Community is a huge thing in the Asian culture and we usually hear stories or watch movies of the evil mother-in-law who seeks to control everything, especially the son that she loves dearly. I find that this stereotype is really quite damaging, even though the truth is, it is sometimes very difficult to navigate your marriage if you have a bad relationship with your in-laws.
If you are newly married and have chosen to live with your parents or in-laws, you will need to adapt to a new ‘normal’. You are, after all, trying to establish a new household now that you are married and building a new marriage culture for yourself. It’s hard enough for two people, but add in other members of the family into the mix, and you’ll find that you will have to learn how to deal with boundaries and control even more.
If your spouse has a controlling mother that dictates his every move, she might not change her ways overnight, just because he got married. This is not really your issue to change her, but it is definitely something to discuss with your spouse. Sometimes, the problem arises when you have a child, and your mother-in-law has a different way of bringing up your children as compared to what you want to do.
As much as we need to honour our parents, you are now adults in charge of a new family unit, capable of making your own decisions for your family. Your partner might find it difficult to state his opinion for fear of offending the family, but as the man of the house, he needs to realise that he is now the head of your household (You + him) and that he needs to stand up for your choices and reason out with his mother on behalf of the both of you.
There are ways to bring up issues without attacking someone’s character or by fighting your way through. Here’s some suggestions on how to handle difficult situations with the extended family:
- Talk about your feelings instead of attacking.

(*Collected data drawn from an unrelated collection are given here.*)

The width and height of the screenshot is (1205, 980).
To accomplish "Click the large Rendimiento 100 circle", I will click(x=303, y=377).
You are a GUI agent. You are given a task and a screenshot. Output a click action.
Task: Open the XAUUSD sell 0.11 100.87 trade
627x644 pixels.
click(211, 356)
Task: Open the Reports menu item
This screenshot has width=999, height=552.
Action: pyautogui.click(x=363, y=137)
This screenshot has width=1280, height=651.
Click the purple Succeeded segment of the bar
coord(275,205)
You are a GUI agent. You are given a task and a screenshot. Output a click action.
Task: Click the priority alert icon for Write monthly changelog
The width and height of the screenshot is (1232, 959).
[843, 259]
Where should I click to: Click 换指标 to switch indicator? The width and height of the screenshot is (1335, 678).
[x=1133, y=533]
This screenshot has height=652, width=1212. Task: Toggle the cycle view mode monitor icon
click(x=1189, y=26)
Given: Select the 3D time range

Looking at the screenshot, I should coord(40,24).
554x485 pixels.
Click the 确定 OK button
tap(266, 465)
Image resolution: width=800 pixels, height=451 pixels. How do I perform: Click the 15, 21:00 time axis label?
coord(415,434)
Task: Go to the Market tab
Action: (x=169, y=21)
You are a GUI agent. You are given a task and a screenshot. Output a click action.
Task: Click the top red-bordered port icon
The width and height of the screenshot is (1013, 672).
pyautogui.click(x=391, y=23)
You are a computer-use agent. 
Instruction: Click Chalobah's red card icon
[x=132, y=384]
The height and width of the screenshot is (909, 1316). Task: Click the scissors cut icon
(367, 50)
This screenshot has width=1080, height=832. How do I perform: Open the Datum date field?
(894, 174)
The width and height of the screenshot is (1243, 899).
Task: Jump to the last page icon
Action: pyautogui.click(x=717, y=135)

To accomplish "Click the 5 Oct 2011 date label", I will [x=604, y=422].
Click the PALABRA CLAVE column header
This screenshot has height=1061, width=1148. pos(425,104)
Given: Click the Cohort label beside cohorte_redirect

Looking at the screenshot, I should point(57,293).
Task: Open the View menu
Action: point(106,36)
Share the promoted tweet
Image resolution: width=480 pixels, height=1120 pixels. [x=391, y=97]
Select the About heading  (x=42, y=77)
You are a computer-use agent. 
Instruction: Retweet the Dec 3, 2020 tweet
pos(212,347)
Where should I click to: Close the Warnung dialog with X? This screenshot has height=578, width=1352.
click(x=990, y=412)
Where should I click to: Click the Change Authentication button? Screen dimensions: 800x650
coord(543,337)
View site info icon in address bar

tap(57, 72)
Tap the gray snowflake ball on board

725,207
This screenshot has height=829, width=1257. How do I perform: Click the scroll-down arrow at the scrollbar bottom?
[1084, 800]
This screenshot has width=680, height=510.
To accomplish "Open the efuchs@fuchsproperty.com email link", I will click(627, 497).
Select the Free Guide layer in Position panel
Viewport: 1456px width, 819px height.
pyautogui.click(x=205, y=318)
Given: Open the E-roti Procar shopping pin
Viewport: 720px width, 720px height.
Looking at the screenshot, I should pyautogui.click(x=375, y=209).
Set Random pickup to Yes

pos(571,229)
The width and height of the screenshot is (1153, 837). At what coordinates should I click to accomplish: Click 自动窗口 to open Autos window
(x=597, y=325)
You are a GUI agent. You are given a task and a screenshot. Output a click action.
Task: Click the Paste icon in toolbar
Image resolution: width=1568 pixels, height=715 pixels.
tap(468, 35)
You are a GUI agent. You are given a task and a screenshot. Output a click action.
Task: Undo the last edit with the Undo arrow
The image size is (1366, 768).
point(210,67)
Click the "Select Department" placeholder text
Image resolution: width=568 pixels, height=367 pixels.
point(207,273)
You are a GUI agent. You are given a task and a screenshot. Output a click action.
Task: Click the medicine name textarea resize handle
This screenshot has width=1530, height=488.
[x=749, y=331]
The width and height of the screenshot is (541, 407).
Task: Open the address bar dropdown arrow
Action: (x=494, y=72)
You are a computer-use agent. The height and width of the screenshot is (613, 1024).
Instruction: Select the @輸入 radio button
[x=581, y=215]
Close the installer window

If you dislike how your parents or in-laws keep giving candy to your children, try to explain how you feel instead of attacking them with accusatory words. For example, saying words like “You are always spoiling the child!” will make them feel bad or upset. You could draw the focus to yourself by saying, “Mum, I know you really care for our kids and want to pamper them because you love them. However, I feel upset when I see them coming home with candy everyday. Could you please limit the candy to once a week?” - Write a letter
If you find it hard to express yourself through words, sometimes, writing a letter helps. We can process our thoughts and write it down exactly as how we want to communicate without getting into an argument. At least your parents or in-law’s would have read the entire letter before rebutting. - Offer alternatives
If you have differing opinions from your in-laws or parents, perhaps you might be able to offer a different solution to the problem by suggesting alternatives. For example, if you are against your child having excessive screen time while your family babysits them, you could bring additional activities or games for them to participate together as an alternative solution. - Train your kids to say no
While this might be easier said than done, there’s no better time to start training an inner compass of right and wrong than now. Your children will face many situations where they will be tempted to do things that are not part of your family value system. If they understand and internalise your values as their own, eventually, they will learn how to make a stand and learn how to say no when the situation calls for it.
This is not an easy journey but keep in mind that you are on a marathon and not a sprint. Sometimes, it’s hard to confront situations because we just want to keep the peace. But remember, there is a difference between a peacekeeper and a peacemaker. It does take wisdom to know when to push through and when to hold our tongue. When the going gets tough, remember that Rome wasn’t built in a day.